● **Texto de origem**
....

Os impactos da mudança climática "nunca foram tão graves" e devem levar a comunidade internacional a "fazer muito mais" para freia-los, pediu neste domingo (02) a autoridade para o clima da Organizações Unidas (ONU) no primeiro dia da COP24. As delegações de 200 países estão reunidas na Polônia para esta 24ª Conferência do Clima da ONU que deve permitir colocar nos trilhos o Acordo de Paris.
"Este ano deverá ser um dos quatro mais quentes já registrados. As concentrações de gases do efeito estufa na atmosfera atingiram um nível recorde e as emissões continuam aumentando", declarou Patricia Espinosa em um comunicado. "Os impactos da mudança climática nunca foram tão graves. Esta realidade nos diz que devemos fazer muito mais. A COP24 deve tornar isso possível", acrescentou.
A mudança climática "já atinge comunidades em todo o planeta" e as "vítimas, destruição, sofrimento" decorrentes "tornam o nosso trabalho mais urgente", estimou.
A cidade de Katowice, na Polônia, abre hoje (2) a Conferência das Nações Unidas sobre Mudanças Climáticas (COP 24). Sob o clima gelado do inverno polonês, a ONU começa as negociações com a expectativa de que os 196 países-membros possam fazer um plano de ação e mostrem como vão implementar o chamado Acordo de Paris, firmado em 2015 pelas nações com o objetivo de conter as emissões de gases de efeito estufa e manter o aumento da temperatura global abaixo de 2º, se possível em até 1,5º.
O objetivo da Conferência da ONU este ano é aprofundar a questão dos financiamentos de ações climáticas, considerando a meta de doação de pelo menos US$ 100 bilhões por ano de países desenvolvidos para as nações de menor renda. A organização também pretende estimular que os países desenvolvam planos para dar início ao cumprimento das metas a partir de 2020, prazo determinado pelo Acordo de Paris.
Entre as ações que devem ser promovidas está a proteção de florestas e outros ecossistemas que têm a capacidade de absorver gases causadores do efeito estufa, além do fortalecimento de ações de adaptação e de redução da vulnerabilidade aos efeitos das mudanças climáticas.

....

● **Tarefas**
(1) No texto sobre a COP24, reescreva em forma de lista o parágrafo que começa com "O objetivo da Conferência da ONU este ano", mantendo os fatos principais.
(2) Reproduza do texto sobre a COP24 tudo o que vai de "O objetivo da" até "pelo Acordo de Paris.".
(3) Continue o texto sobre a COP24 a partir da última frase apresentada.

....

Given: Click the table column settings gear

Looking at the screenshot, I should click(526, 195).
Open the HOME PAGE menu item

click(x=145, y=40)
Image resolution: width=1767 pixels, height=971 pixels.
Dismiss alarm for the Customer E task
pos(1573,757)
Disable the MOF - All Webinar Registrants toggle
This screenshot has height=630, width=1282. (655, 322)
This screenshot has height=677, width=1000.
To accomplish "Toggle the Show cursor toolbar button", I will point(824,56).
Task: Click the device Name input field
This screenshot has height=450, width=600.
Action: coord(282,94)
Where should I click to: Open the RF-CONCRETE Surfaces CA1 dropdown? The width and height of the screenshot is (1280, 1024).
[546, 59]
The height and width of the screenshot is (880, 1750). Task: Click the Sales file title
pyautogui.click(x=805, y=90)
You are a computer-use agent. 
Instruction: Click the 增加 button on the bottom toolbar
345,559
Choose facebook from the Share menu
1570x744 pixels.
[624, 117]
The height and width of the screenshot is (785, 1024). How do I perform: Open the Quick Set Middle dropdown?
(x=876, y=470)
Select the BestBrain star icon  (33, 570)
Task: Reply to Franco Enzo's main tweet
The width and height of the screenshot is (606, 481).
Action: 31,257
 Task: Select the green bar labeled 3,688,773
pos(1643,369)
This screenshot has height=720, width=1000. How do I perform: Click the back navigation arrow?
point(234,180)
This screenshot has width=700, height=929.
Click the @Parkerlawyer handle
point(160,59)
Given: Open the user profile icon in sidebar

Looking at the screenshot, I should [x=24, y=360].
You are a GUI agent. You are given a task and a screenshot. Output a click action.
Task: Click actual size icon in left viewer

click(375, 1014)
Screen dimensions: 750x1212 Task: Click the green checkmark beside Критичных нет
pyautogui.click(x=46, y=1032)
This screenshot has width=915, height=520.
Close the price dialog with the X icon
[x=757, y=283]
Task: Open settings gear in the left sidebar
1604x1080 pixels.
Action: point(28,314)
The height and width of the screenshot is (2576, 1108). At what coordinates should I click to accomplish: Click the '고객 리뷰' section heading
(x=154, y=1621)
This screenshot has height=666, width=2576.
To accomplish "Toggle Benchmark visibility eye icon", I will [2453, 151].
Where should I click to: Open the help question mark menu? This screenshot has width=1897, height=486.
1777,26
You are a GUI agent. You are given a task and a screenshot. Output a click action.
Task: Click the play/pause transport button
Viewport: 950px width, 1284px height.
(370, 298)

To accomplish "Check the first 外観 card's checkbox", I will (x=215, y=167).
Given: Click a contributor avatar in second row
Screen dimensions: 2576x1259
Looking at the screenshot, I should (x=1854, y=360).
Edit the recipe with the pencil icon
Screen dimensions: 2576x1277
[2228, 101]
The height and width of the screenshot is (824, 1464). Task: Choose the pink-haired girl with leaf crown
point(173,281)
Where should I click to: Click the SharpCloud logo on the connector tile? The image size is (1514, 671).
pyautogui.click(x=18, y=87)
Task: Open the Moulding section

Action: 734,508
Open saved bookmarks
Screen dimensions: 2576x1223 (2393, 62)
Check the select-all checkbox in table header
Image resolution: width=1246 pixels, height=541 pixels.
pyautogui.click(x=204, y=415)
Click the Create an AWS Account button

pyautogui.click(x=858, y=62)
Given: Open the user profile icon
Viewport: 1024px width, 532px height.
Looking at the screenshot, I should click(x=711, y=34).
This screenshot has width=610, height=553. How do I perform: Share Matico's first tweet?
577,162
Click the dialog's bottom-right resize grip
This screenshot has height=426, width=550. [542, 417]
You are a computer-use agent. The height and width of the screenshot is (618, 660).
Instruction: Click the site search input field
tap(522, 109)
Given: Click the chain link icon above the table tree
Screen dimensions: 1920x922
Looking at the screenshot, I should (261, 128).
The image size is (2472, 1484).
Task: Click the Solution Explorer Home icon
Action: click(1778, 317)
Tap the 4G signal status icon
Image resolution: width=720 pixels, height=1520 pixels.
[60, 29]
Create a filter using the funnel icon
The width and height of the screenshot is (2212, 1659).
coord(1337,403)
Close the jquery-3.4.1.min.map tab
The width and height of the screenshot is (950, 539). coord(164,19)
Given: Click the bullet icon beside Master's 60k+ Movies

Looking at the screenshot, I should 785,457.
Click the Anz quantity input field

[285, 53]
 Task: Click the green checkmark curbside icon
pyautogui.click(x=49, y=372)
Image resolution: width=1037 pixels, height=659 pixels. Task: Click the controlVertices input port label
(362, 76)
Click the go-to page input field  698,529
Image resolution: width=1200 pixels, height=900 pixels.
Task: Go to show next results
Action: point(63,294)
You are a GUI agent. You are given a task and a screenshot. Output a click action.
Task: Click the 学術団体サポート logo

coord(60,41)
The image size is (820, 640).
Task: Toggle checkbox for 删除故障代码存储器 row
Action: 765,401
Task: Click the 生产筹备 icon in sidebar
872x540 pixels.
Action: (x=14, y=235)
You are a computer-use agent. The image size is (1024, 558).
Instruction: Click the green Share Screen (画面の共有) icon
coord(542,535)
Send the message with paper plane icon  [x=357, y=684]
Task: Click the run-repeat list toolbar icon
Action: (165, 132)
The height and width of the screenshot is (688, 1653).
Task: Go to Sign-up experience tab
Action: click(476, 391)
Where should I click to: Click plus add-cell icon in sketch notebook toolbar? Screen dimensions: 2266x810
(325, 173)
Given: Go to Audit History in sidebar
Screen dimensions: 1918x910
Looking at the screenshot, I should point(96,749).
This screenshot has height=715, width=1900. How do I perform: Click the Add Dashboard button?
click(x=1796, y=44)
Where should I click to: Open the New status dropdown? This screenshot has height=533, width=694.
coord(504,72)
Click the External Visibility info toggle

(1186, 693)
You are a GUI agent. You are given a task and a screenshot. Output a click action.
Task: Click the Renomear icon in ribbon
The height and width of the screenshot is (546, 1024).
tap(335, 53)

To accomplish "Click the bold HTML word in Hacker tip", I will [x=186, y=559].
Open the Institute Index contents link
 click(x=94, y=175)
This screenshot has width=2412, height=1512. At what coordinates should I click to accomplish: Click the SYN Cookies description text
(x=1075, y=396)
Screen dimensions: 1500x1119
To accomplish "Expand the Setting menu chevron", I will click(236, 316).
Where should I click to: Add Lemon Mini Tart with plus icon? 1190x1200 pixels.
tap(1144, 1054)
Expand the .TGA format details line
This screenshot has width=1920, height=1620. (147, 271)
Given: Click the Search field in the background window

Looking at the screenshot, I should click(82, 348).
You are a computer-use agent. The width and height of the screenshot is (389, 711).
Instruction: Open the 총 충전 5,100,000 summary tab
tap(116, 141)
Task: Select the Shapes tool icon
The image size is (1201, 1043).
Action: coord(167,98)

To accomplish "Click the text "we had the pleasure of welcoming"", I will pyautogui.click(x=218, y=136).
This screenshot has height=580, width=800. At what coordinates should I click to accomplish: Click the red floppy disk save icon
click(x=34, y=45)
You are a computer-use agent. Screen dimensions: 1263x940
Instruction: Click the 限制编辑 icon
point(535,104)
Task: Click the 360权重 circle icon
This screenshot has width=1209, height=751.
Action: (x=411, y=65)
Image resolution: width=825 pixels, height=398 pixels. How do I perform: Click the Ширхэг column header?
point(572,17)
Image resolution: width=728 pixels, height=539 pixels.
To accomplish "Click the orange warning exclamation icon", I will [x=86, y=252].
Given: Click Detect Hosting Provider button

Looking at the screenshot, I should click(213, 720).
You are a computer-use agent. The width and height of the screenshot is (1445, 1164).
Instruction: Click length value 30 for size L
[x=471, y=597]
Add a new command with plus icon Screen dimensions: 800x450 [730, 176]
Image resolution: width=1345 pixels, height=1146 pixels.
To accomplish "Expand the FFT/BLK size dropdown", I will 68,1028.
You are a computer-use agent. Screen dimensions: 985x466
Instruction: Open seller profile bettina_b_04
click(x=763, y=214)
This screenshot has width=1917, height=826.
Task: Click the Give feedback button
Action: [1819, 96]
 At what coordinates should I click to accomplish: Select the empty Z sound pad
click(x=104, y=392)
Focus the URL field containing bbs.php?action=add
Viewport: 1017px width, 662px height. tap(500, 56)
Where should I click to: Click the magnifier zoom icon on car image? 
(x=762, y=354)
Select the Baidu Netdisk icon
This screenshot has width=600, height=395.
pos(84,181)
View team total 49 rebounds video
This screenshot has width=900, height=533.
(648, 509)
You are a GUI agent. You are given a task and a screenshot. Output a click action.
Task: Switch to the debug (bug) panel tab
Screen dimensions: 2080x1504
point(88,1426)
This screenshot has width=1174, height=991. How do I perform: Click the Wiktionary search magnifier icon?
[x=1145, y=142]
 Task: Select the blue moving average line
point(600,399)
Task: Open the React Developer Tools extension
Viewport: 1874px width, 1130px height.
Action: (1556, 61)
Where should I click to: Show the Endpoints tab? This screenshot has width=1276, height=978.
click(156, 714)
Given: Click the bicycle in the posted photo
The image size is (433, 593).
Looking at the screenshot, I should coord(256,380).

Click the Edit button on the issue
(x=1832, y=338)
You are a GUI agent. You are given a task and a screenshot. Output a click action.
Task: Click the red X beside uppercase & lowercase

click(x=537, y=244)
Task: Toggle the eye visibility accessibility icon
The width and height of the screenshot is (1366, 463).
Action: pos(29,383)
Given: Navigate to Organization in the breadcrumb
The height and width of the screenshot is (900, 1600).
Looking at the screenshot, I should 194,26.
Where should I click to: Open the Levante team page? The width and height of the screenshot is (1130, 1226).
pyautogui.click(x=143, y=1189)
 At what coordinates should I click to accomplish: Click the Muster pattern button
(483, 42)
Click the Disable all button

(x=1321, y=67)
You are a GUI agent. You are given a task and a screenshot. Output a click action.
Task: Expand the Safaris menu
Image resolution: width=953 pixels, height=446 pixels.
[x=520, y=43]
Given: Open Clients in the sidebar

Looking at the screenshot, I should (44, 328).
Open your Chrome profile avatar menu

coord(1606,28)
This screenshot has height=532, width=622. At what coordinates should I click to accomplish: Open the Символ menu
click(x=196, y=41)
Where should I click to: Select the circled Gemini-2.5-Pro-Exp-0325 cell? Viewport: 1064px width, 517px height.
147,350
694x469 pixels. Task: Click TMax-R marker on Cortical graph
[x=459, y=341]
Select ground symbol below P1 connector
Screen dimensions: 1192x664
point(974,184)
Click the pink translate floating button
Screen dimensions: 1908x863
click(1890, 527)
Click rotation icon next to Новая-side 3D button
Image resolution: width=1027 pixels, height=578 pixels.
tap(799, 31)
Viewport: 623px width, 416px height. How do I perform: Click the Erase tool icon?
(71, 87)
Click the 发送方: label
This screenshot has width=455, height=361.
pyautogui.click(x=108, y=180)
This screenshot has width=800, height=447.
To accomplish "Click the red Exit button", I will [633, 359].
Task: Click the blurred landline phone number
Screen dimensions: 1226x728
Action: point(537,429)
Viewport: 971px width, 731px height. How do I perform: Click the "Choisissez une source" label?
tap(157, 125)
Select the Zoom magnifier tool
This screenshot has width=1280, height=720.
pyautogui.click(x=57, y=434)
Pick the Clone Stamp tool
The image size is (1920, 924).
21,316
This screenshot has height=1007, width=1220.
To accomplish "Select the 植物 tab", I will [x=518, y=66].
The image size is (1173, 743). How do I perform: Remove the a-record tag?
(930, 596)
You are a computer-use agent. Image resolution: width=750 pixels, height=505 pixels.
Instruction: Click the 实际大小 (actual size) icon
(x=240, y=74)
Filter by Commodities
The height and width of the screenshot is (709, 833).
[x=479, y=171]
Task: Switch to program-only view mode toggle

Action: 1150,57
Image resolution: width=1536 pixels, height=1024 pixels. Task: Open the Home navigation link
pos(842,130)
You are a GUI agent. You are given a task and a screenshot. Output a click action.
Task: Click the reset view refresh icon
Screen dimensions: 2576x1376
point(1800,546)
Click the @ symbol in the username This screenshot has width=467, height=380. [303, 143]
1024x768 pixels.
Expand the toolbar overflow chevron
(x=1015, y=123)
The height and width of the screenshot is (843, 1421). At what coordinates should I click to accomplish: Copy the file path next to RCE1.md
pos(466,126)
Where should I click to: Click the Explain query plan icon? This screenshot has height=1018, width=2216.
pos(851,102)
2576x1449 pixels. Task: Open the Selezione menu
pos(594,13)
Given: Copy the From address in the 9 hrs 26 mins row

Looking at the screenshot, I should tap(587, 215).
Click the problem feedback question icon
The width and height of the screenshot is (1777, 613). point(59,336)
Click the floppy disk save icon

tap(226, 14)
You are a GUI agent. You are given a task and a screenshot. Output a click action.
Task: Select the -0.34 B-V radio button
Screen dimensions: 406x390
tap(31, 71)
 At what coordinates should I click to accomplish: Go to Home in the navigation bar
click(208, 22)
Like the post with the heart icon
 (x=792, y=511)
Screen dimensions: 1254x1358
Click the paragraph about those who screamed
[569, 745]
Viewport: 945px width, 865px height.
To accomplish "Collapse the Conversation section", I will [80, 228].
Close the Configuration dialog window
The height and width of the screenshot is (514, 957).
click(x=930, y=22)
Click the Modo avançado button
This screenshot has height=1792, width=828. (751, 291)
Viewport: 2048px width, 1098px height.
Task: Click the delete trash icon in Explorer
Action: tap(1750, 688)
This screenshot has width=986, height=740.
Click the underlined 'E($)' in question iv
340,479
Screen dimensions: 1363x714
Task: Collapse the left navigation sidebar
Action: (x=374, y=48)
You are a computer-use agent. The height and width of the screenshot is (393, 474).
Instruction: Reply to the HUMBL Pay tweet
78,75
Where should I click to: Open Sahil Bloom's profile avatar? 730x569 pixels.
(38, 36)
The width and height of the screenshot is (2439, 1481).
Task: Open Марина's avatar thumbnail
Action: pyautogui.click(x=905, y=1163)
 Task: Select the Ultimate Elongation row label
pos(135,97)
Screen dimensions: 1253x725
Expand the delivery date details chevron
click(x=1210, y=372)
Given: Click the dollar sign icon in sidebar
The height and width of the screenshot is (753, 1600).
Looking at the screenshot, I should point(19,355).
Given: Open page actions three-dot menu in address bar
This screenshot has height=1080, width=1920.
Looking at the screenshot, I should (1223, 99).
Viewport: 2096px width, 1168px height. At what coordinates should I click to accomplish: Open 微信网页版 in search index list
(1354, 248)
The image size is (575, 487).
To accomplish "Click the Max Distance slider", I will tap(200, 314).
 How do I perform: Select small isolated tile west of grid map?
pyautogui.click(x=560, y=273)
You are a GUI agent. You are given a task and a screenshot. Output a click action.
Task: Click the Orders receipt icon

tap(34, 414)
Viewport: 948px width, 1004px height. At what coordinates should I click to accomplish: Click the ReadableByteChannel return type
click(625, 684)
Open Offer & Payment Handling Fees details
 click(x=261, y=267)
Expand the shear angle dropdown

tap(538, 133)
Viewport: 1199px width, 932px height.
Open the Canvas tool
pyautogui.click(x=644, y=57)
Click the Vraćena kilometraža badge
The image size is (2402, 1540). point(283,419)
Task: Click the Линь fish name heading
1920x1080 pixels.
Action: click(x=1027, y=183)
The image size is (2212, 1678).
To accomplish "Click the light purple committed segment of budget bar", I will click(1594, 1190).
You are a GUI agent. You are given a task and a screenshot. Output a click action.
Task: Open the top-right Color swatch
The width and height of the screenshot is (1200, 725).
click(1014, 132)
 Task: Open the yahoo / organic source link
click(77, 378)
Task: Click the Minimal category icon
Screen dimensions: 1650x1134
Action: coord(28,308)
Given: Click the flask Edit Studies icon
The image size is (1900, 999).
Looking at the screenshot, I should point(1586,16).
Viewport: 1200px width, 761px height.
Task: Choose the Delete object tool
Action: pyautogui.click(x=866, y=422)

....

● **Respostas**
(1)
- Objetivo da conferência: aprofundar o tema do financiamento de ações climáticas.
- Meta de referência: países desenvolvidos devem doar pelo menos US$ 100 bilhões por ano às nações de menor renda.
- A ONU também quer estimular os países a criar planos para começar a cumprir as metas a partir de 2020, prazo fixado pelo Acordo de Paris.

(2)
O objetivo da Conferência da ONU este ano é aprofundar a questão dos financiamentos de ações climáticas, considerando a meta de doação de pelo menos US$ 100 bilhões por ano de países desenvolvidos para as nações de menor renda. A organização também pretende estimular que os países desenvolvam planos para dar início ao cumprimento das metas a partir de 2020, prazo determinado pelo Acordo de Paris.

(3)
Durante a conferência, que será encerrada em 14 de dezembro, a pequena cidade de Katowice, que tem aproximadamente 300 mil habitantes, deve receber cerca de 11 mil delegados de vários países. A cidade tem mais de 150 anos e tradicionalmente é associada à exploração de carvão e à indústria pesada.
Nos últimos anos, a área de mineração de carvão, principal base energética da Polônia, foi revitalizada na cidade, que tem se tornado referência por adotar novas tecnologias, modernizar o setor de negócios e atrair investimentos sustentáveis. Katowice tem se destacado nos esforços de minimizar os efeitos da degradação ambiental e diminuir a poluição do ar, considerado um dos grandes problemas ambientais da Polônia.
A delegação do governo brasileiro, representada por membros do Itamaraty e do Ministério do Meio Ambiente, entre outros órgãos do governo federal, da academia e da sociedade civil, está mais enxuta este ano. O grupo vai se debruçar nas próximas duas semanas em mais de 190 itens da agenda da COP da Polônia.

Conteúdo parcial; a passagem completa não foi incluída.